■ Source passage ■
==============================
By Hanna and Xavier Bordas,
Love One Another! 2017-39
Family life



Marital love is the greatest treasure of every family and as any treasure it must be guarded well. The first guardian of marital love is fidelity. For this reason the first words of the marriage vows speak of the fidelity of the spouses to each other.

Faithful love

To grow within it, we need a model of this attitude. For spouses, the best example of respect for this spiritual value is offered by St. Joseph and the Virgin Mary.

The Virgin Mary’s fiat, which paved the way for the incarnation of the Son of God, was a fruit of her fidelity to God from early childhood. Owing to her fidelity, she remained staunchly faithful in every situation, including the ordeal testing her faith when she stood as the Mother of Sorrows under Jesus’ cross, faithfully accompanying her dying Son. When she heard from Jesus’ mouth the words: “Woman, here is your son” (John 19:26), she took them to her heart. The Virgin Mary, by virtue of her fidelity, became a guarantor of our salvation. St. Joseph, the most righteous of all husbands, even in the most difficult situation for every man – when he learned of the pregnancy of his future wife before the wedding – stayed faithful to the love he promised Mary: “When his mother Mary had been engaged to Joseph, but before they lived together, she was found to be with child from the Holy Spirit. Her husband Joseph, being a righteous man and unwilling to expose her to public disgrace, planned to dismiss her quietly (Matt 1:18-19). St. Joseph by virtue of his fidelity was able to be submissive and obedient when the angel of the Lord told him to take Mary as his wife.

Fidelity in everyday life

When we think of marital fidelity, we usually associate it with the opposite of the sin of betrayal. Hence, many people who live in harmony with their spouse do not confess light sins against fidelity committed by thought, word, act or omission. However, a grave betrayal is reached by way of small infidelities. Marital fidelity concerns all the spheres of married life, not only those of the bed and emotions. All daily situations are important; these are approaches to sin in the matter of unfaithfulness. Let us ask St. Joseph and the Virgin Mary to make our consciences sensitive enough so that we can react immediately to these situations that weaken our marital ties! Frequently, we are not aware of those dangerously critical moments when instead of defending our spouse, who makes mistakes in front of others, we side with people who criticize him or her or we even directly attack our spouse. “It is crucial not to attack the spouse in any way in front of others; if he or she is attacked, it is better to defend him or her and not allow others to bad-mouth the spouse; if he or she is criticized stand by him, play down any blunder he or she may make, excuse any mistakes, redress any damage, never say anything that might damage his or her good name” (Fr. Stanisław Gancarek, On Marital Vows).
==============================
■ Data section ■

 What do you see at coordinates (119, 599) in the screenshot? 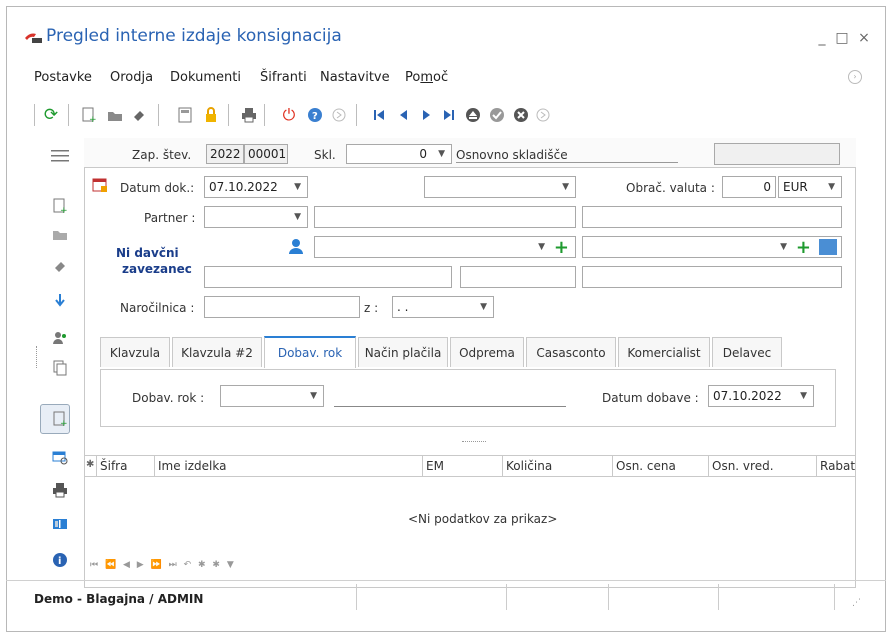
I see `status-text: Demo - Blagajna / ADMIN` at bounding box center [119, 599].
==============================
■ Activities ■
A - In the article on marital fidelity, what is named as the first guardian of marital love?
B - Reproduce the article on marital fidelity word for word, from "By Hanna and" down to "the Virgin Mary.".

■ Solutions to the exercise ■
A - Fidelity is the first guardian of marital love.

B -
By Hanna and Xavier Bordas,
Love One Another! 2017-39
Family life



Marital love is the greatest treasure of every family and as any treasure it must be guarded well. The first guardian of marital love is fidelity. For this reason the first words of the marriage vows speak of the fidelity of the spouses to each other.

Faithful love

To grow within it, we need a model of this attitude. For spouses, the best example of respect for this spiritual value is offered by St. Joseph and the Virgin Mary.